開始寫作之後,我用中篇小說《老張們》,向畫梅的蔣老師、扛大棺的田叔叔、賣豆漿饅頭的老吳、爲小學生做牛做馬的工友王伯伯、以及道班裡的老黃、老蔡、老李、老劉、老宋……致上最虔誠的敬意。他們一個又一個、一羣又一羣,都是被戰爭千刀萬剮的傷心人;也是埋沒在青史中,永遠不會被提及的無聲勇者。

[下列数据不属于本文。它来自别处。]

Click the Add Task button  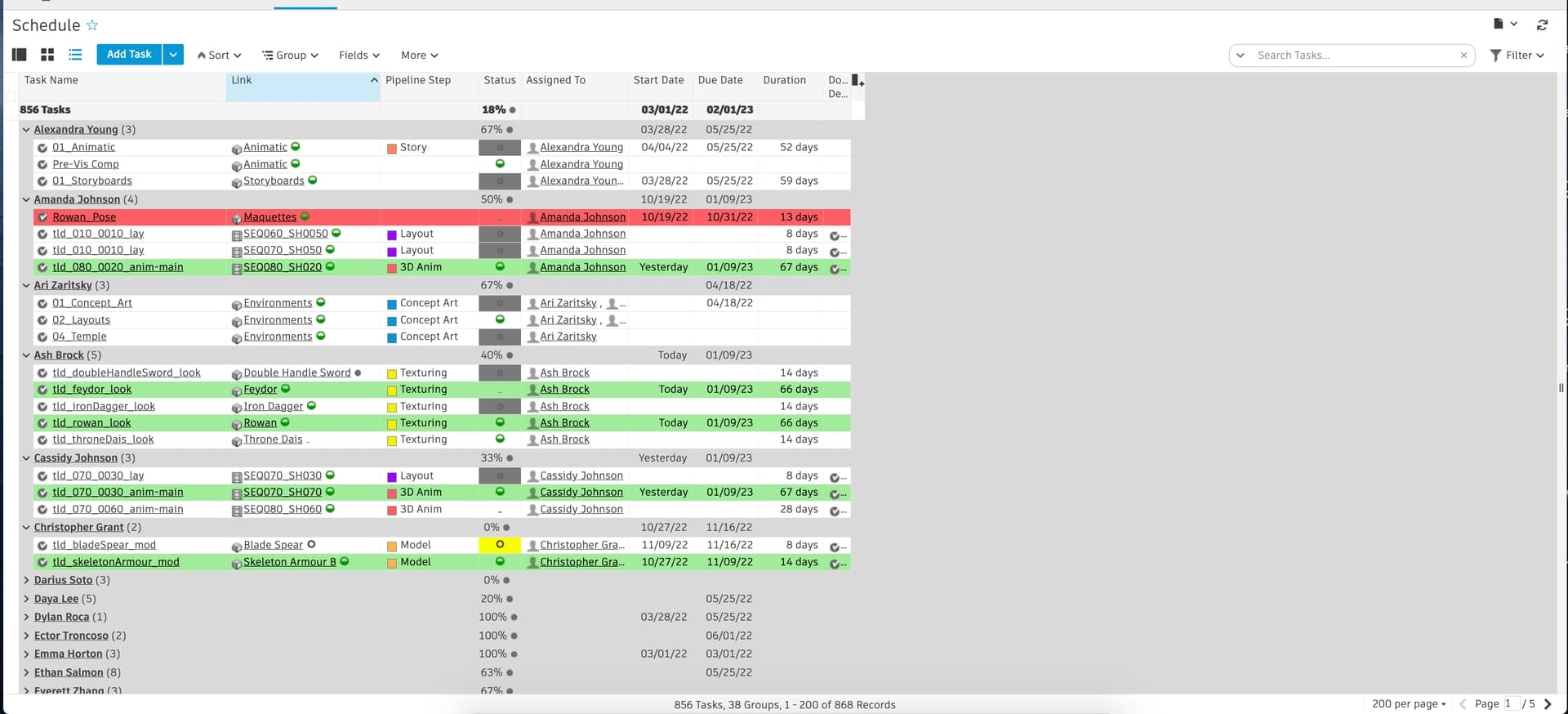point(129,55)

後來,爲了撰寫長篇小說《待宵花》。我用半年的時間,週週去山村裡,採訪雙眼失明、左耳失聰、半身遭火吻的臺灣充員兵:阿祿叔。八十多歲的剛毅老人,帶領我一步步穿越時空,重返一九五八年八二三臺海戰役的現場,感受了「金門廈門門對門,大砲小砲砲打砲」的慘傷。

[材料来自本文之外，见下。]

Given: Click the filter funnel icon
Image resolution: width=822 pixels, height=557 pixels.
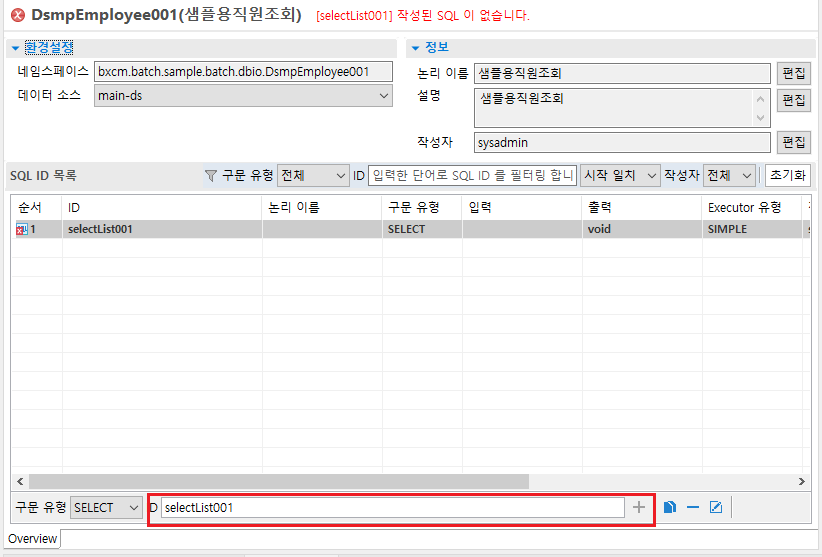Looking at the screenshot, I should click(x=210, y=175).
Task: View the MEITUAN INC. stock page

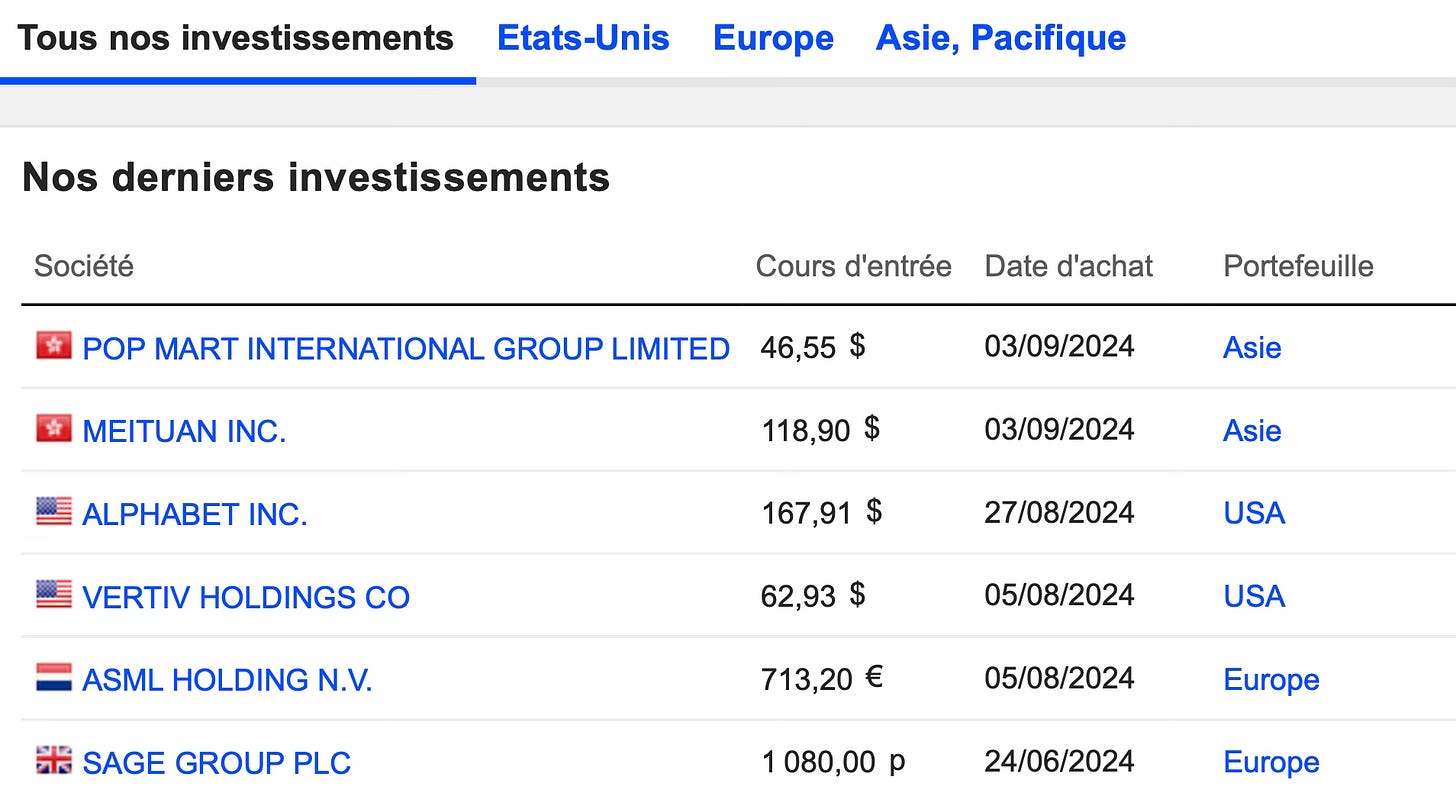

爲了挖掘更多的史實,我也採訪了多位八二三的老戰友。每當述及死傷的壯烈、袍澤的情義時,雖然事隔一甲子,白髮蒼蒼的老人們,依然泣不成聲;而進行田野調查的我,也幾乎是「淚珠與筆墨齊下」了。
然而,訪問陣亡烈士的遺族時,情況卻有了極大的不同。儘管喪父的孤兒已年逾花甲;守節的寡婦也高齡八十多、甚至九十幾,但談及血淚涔涔的往事時,他們往往都欲語還休,不重不輕的帶過;偶而眼中噙淚,卻似乎已經風停雨歇、不傷不痛了。
庸碌如我,絕不相信這是「回首向來蕭瑟處,也無風雨也無晴」的豁達;反倒覺得是-太傷、太痛、太腐心蝕骨了,孤兒寡婦們只好挖個洞,把往事深深埋了進去,不敢去碰觸、不願再揭開。因爲,一家的頂樑柱雖然折斷了,日子卻總要過下去。倘若不用肉手掌去撐、用肩胛骨去頂,屋瓦就會一塊塊掉下來 ,砸死明天!
五六年內,我訪問了好幾位遺孀、遺族。我殘忍的挖、無情的掘、就是要打開一道又一道生命的封印。我深怕埋久了、藏深了,一切就消失了、無聲無息了。人們也就認定-他們真的不傷不痛了!年華雖然老去,往事鐫刻於心底,怎可能不傷不痛呀?
悠悠六十四年過去,八二三陣亡烈士的遺孀,目前只剩下十幾位。丈夫用生命來捍衛臺灣;遺孀用一生的青春來見證愛情、護守家園。百無一用的書生,只能用《春閨夢》向這羣偉大的女性致敬;並衷心期望:充滿愛與關懷的寶島臺灣,不要讓她們繼續被遺忘。